Here is a scraper I created using Python on ScraperWiki:
import lxml.html
import re
import scraperwiki
pattern = re.compile(r'\s')
html = scraperwiki.scrape("http://www.shanghairanking.com/ARWU2012.html")
root = lxml.html.fromstring(html)
for tr in root.cssselect("#UniversityRanking tr:not(:first-child)"):
if len(tr.cssselect("td.ranking")) > 0 and len(tr.cssselect("td.rankingname")) > 0:
data = {
'arwu_rank' : str(re.sub(pattern, r'', tr.cssselect("td.ranking")[0].text_content())),
'university' : tr.cssselect("td.rankingname")[0].text_content().strip()
}
# DEBUG BEGIN
if not type(data["arwu_rank"]) is str:
print type(data["arwu_rank"])
print data["arwu_rank"]
print data["university"]
# DEBUG END
if "-" in data["arwu_rank"]:
arwu_rank_bounds = data["arwu_rank"].split("-")
data["arwu_rank"] = int( ( float(arwu_rank_bounds[0]) + float(arwu_rank_bounds[1]) ) * 0.5 )
if not type(data["arwu_rank"]) is int:
data["arwu_rank"] = int(data["arwu_rank"])
scraperwiki.sqlite.save(unique_keys=['university'], data=data)
It works perfectly except when scraping the final data row of the table (the "York University" line), at which point instead of lines 9 through 11 of the code causing the string "401-500" to be retrieved from the table and assigned to data["arwu_rank"], those lines somehow seem instead to be causing the int 450 to be assigned to data["arwu_rank"]. You can see that I've added a few lines of "debugging" code to get a better understanding of what's going on, but also that that debugging code doesn't go very deep.
I have two questions:
What are my options for debugging scrapers run on the ScraperWiki infrastructure, e.g. for troubleshooting issues like this? E.g. is there a way to step through?
Can you tell me why the the int 450, instead of the string "401-500", is being assigned to data["arwu_rank"] for the "York University" line?
EDIT 6 May 2013, 20:07h UTC
The following scraper completes without issue, but I'm still unsure why the first one failed on the "York University" line:
import lxml.html
import re
import scraperwiki
pattern = re.compile(r'\s')
html = scraperwiki.scrape("http://www.shanghairanking.com/ARWU2012.html")
root = lxml.html.fromstring(html)
for tr in root.cssselect("#UniversityRanking tr:not(:first-child)"):
if len(tr.cssselect("td.ranking")) > 0 and len(tr.cssselect("td.rankingname")) > 0:
data = {
'arwu_rank' : str(re.sub(pattern, r'', tr.cssselect("td.ranking")[0].text_content())),
'university' : tr.cssselect("td.rankingname")[0].text_content().strip()
}
# DEBUG BEGIN
if not type(data["arwu_rank"]) is str:
print type(data["arwu_rank"])
print data["arwu_rank"]
print data["university"]
# DEBUG END
if "-" in data["arwu_rank"]:
arwu_rank_bounds = data["arwu_rank"].split("-")
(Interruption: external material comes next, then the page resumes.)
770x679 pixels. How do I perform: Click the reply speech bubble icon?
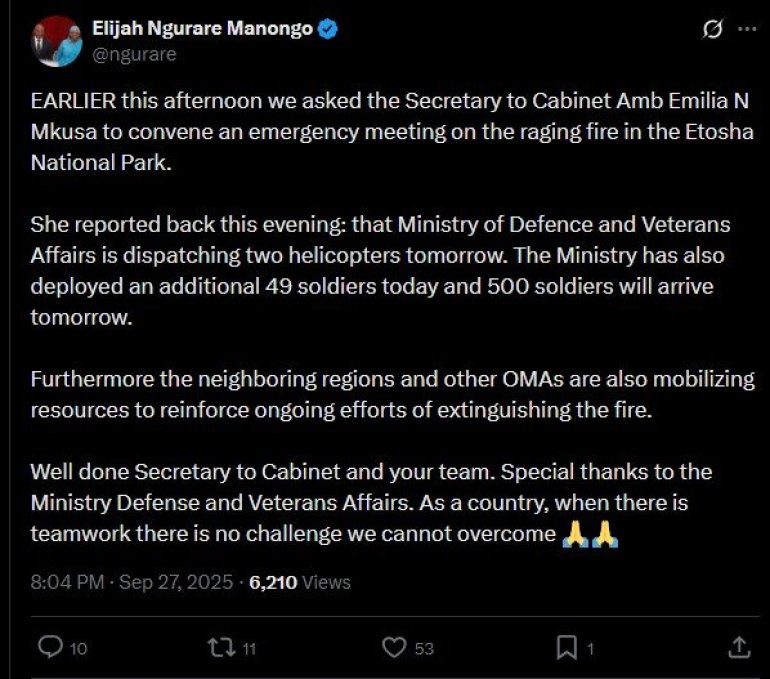pyautogui.click(x=50, y=647)

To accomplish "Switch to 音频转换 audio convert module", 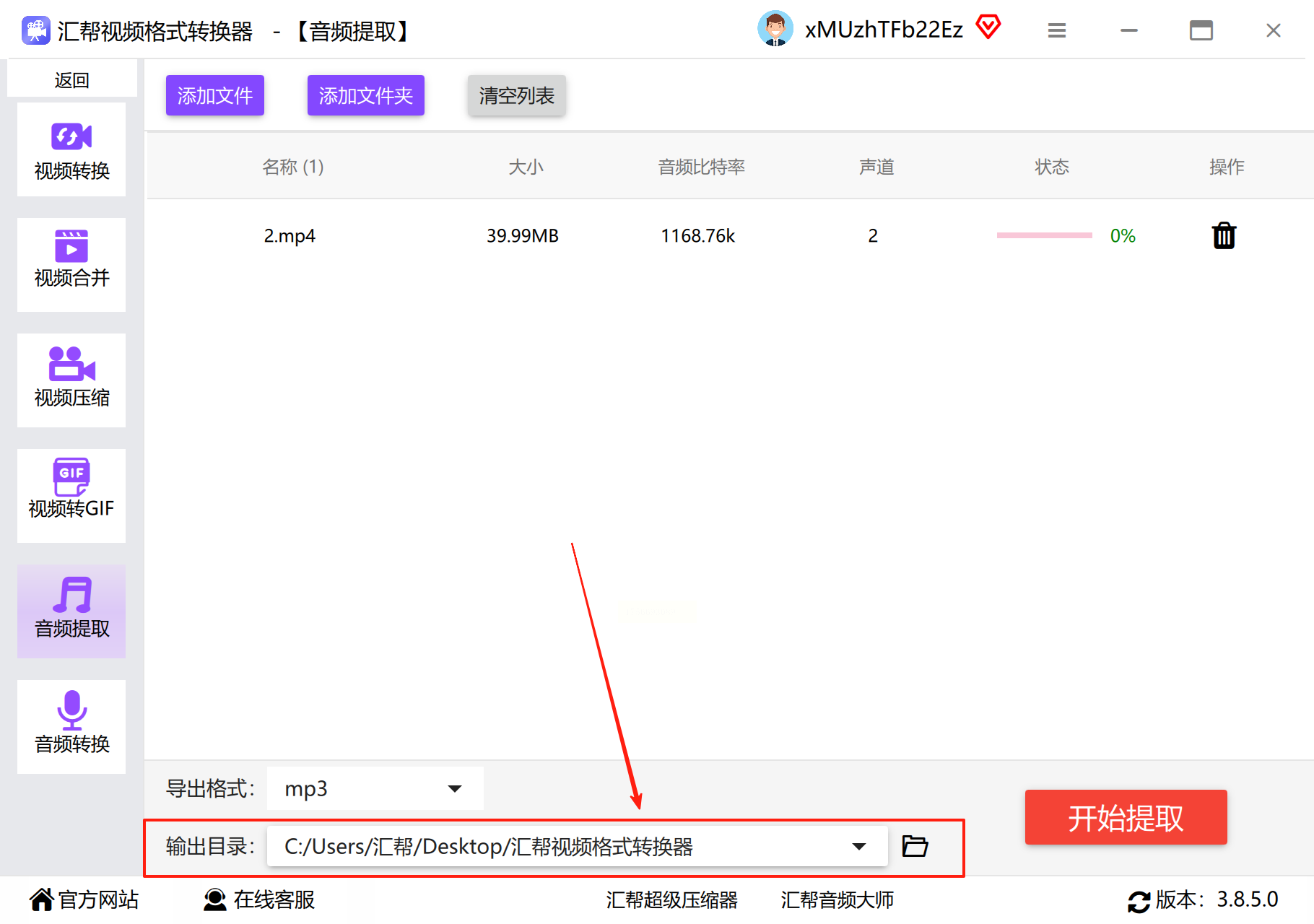I will [x=71, y=727].
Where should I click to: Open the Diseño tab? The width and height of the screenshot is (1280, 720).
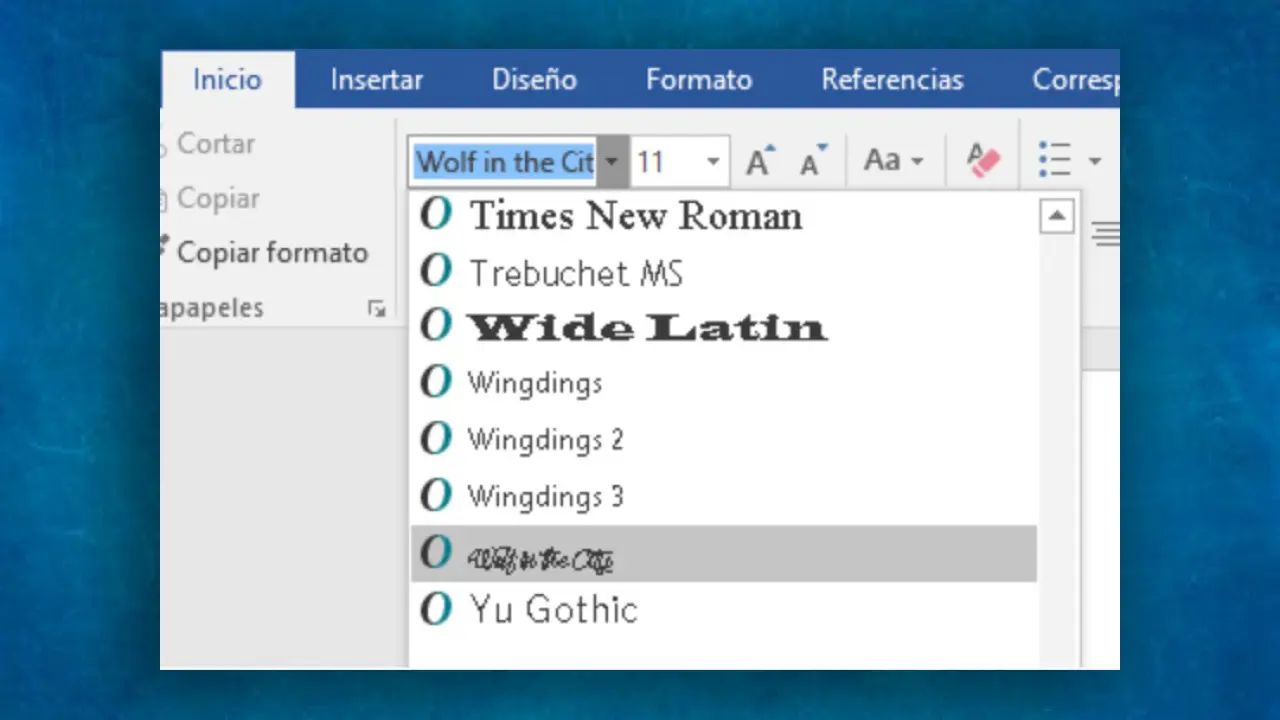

data["arwu_rank"] = int( ( float(arwu_rank_bounds[0]) + float(arwu_rank_bounds[1]) ) * 0.5 )
if not type(data["arwu_rank"]) is int:
data["arwu_rank"] = int(data["arwu_rank"])
scraperwiki.sqlite.save(unique_keys=['university'], data=data)
There's no easy way to debug your scripts on ScraperWiki, unfortunately it just sends your code in its entirety and gets the results back, there's no way to execute the code interactively.
I added a couple more prints to a copy of your code, and it looks like the if check before the bit that assigns data
if len(tr.cssselect("td.ranking")) > 0 and len(tr.cssselect("td.rankingname")) > 0:
doesn't trigger for "York University" so it will be keeping the int value (you set it later on) from the previous time around the loop.